Let’s start with a historical fact that your kids won’t read in any school textbook: Without the creation of the Federal Reserve in 1913, it’s very unlikely the U.S. could have fought World War I on the scale it did. In fact, it’s unlikely any modern industrial war could’ve happened without central banking.
The article rightly points out that just months before war broke out in Europe, the Fed was signed into law — during the Christmas recess, no less, while Americans were distracted with holiday plans. That alone should raise some eyebrows.
Back then, the public hated the idea of a central bank. The ghost of Andrew Jackson still lingered over the American mind, and rightly so. Jackson had torn down the Second Bank of the U.S. in the 1830s, calling it a “monster” of corruption and elitism. But that didn’t stop Wilson and the banking elite from passing the Federal Reserve Act in the dead of night.
Officially, the Fed was created to provide “liquidity” and “stability” to the financial system, especially after the Panic of 1907, when the U.S. Treasury had to beg J.P. Morgan for a gold loan to stay afloat.
But as the article shows, those high-minded goals evaporated when World War I broke out. Suddenly, the Fed became an instrument of credit expansion on a scale never seen before in U.S. history.
And not just for the U.S. government. The Fed greenlit massive loans to Britain and France before America had even entered the war. These weren't humanitarian gestures — they were commercial transactions, backed by bonds, interest, and long-term consequences.
It’s easy to forget that war is profitable — for the right people. While Europe burned, American manufacturers and banks made a killing. Weapons, food, oil, steel, uniforms — all of it was sold, financed, and shipped under the protection of U.S. neutrality (for a while).
When Britain and France couldn’t pay cash anymore, they turned to credit. And when private lenders hesitated, the Fed stepped in to guarantee loans and grease the wheels. It was a textbook case of war socialism backed by central banking — profits were privatized, risk was socialized.
President Wilson didn’t object. In fact, he enabled it. He allowed American bankers to issue billions in credit to foreign governments — credit underwritten by the newly empowered Federal Reserve. And eventually, as Bovard and others have noted, Wilson used the debt entanglement as justification to bring America directly into the war. After all, once you've loaned a nation billions, you’re “invested” in their victory.
Once the U.S. entered the war in 1917, the Fed shifted from backing foreign debt to engineering America’s own massive borrowing program. This came in the form of Liberty Bonds — the original patriotic debt hustle.
Millions of Americans bought these bonds under pressure, fear, or coercion. Schools, churches, newspapers, even Hollywood pushed the bond-buying narrative. “If you don’t buy a Liberty Bond, you’re helping the Kaiser,” they said.
But what it really did was create a nationwide culture of debt tolerance. For the first time, America became a mass participant in federal borrowing. And this wasn’t a one-off. The machinery that funded World War I never got dismantled. It was simply upgraded.

———

PROBLEMS:
**a.** In one to three sentences, explain why, according to the Federal Reserve text, the loans to Britain and France gave Wilson grounds for bringing America into the war.
**b.** Answer these questions from the Federal Reserve text:
(i) In what year was the Federal Reserve created?
(ii) During the Panic of 1907, whom did the U.S. Treasury have to ask for a gold loan?
(iii) What was the borrowing program called after the U.S. entered the war in 1917?
**c.** Continue the Federal Reserve text from the point where it stops.
The listing below is unrelated to the Federal Reserve text.

DATA PROVIDED:
———

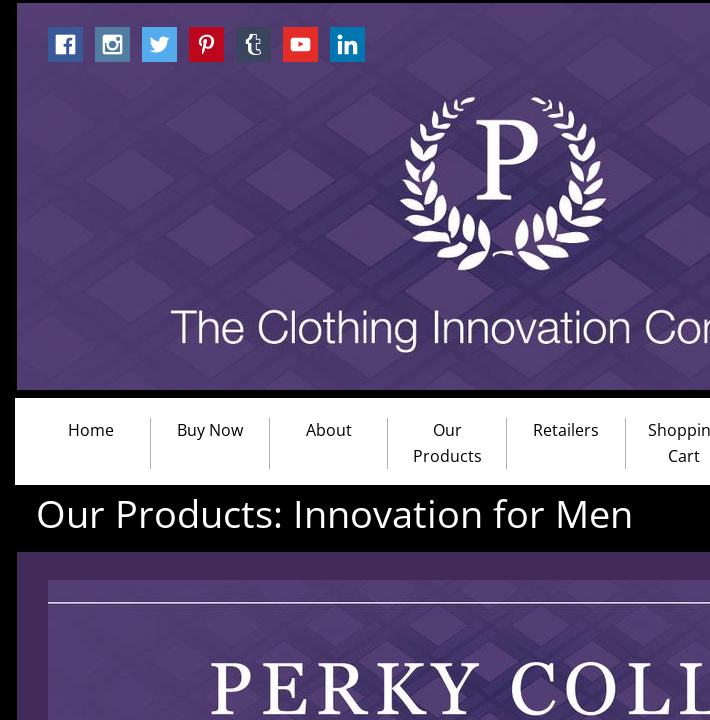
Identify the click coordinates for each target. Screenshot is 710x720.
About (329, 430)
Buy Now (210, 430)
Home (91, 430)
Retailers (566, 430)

———

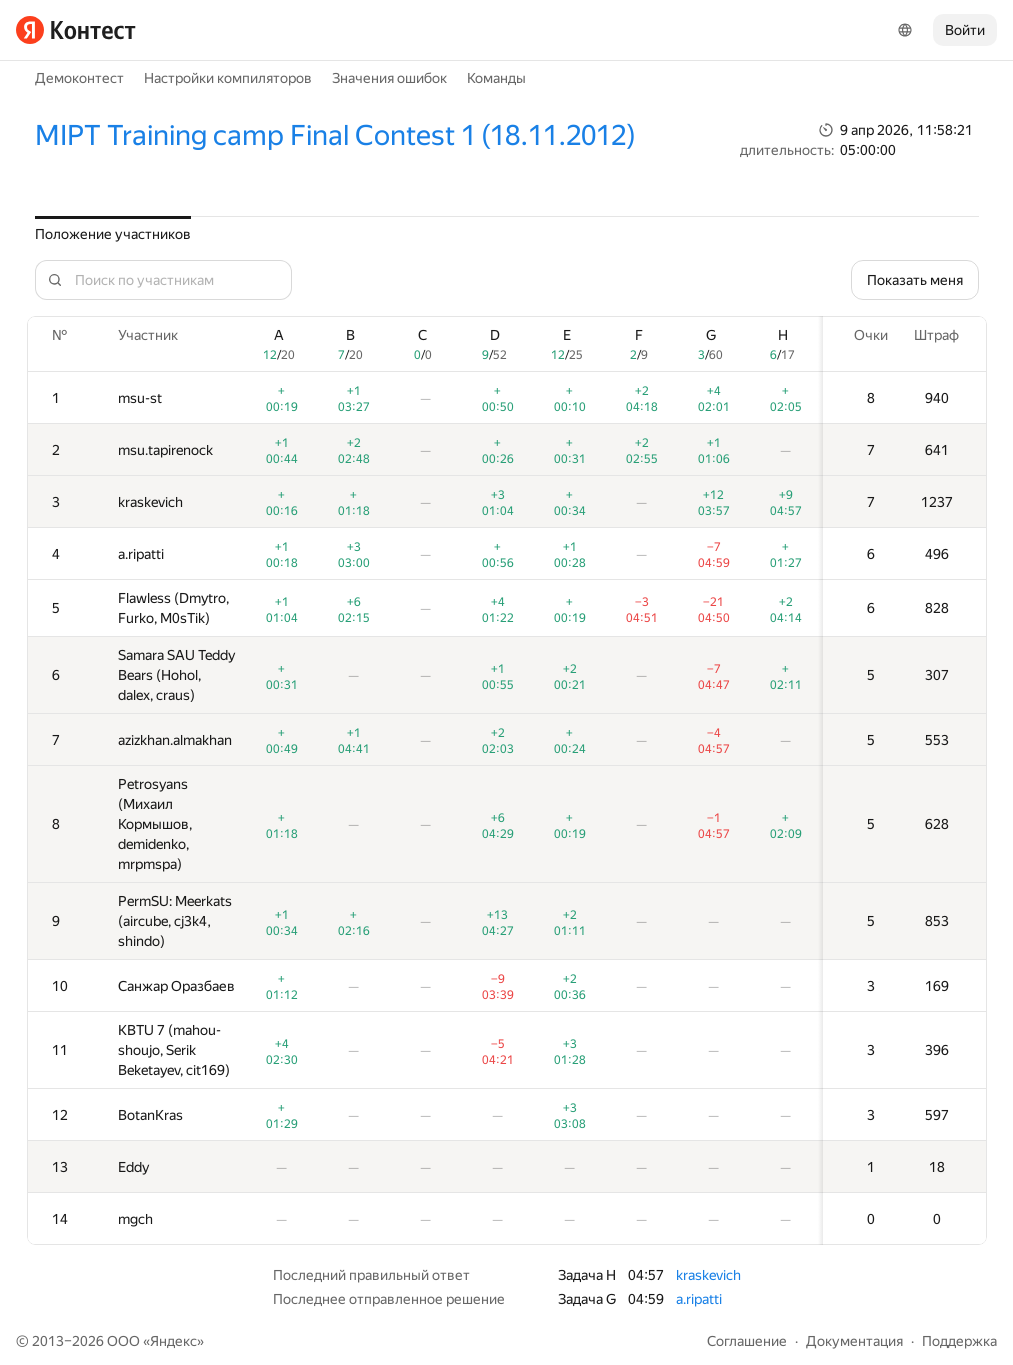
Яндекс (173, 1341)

———

TASK-BY-TASK ANSWERS:
**a.** The text says that once a nation has been loaned billions, the lender is "invested" in its victory. Wilson used this debt entanglement as justification for entering the war directly.

**b.**
(i) 1913
(ii) J.P. Morgan
(iii) Liberty Bonds

**c.**
All that credit didn’t come free. The war was inflationary — the Fed pumped new money into the system, driving prices higher at home and destabilizing industries post-war. That’s the origin of the boom-bust cycle that’s defined every decade since.
The war also marked the birth of the military-industrial complex. Once the U.S. government realized it could fund massive build-ups using fiat debt, there was no going back. War became a business model.
We saw this during Wilson’s nationalization of the railroads. We saw it in the boom-bust agricultural cycles. We saw it in the massive overproduction of wartime goods, followed by a postwar recession that lasted until 1921.
And it never really ended. The same Fed-based credit system that funded the Great War funded World War II, Korea, Vietnam, Iraq, and Afghanistan. It’s funding the proxy wars today.
The article makes a sobering connection: the financial scaffolding built to fund World War I is the same system that underlies our current $38 trillion national debt. The same mechanism, just with digital upgrades.
Every time Washington wants to spend money it doesn’t have — on wars, welfare, or bailouts — the Fed is there to buy the bonds. That’s what “quantitative easing” really is. It’s the Liberty Bond scheme with better marketing.
And every time the Fed creates more credit, it silently steals from savers. That’s inflation — not the natural result of a growing economy, but the engineered consequence of monetary policy rooted in wartime thinking.
If you think this is just ancient history, think again. The architecture of modern finance, war, and inflation was laid between 1913 and 1918. We are still living in the shadow of that war.
And if you don’t think this matters to your life, your savings, or your family’s future — ask yourself this:
Because war and central banking are two sides of the same coin. They feed each other. And both extract their price from you — through inflation, taxation, and devaluation.
You’re not going to stop the Fed. You’re not going to change the Pentagon. But you can start pulling your wealth out of their control — before the next wave of inflation or conflict guts it.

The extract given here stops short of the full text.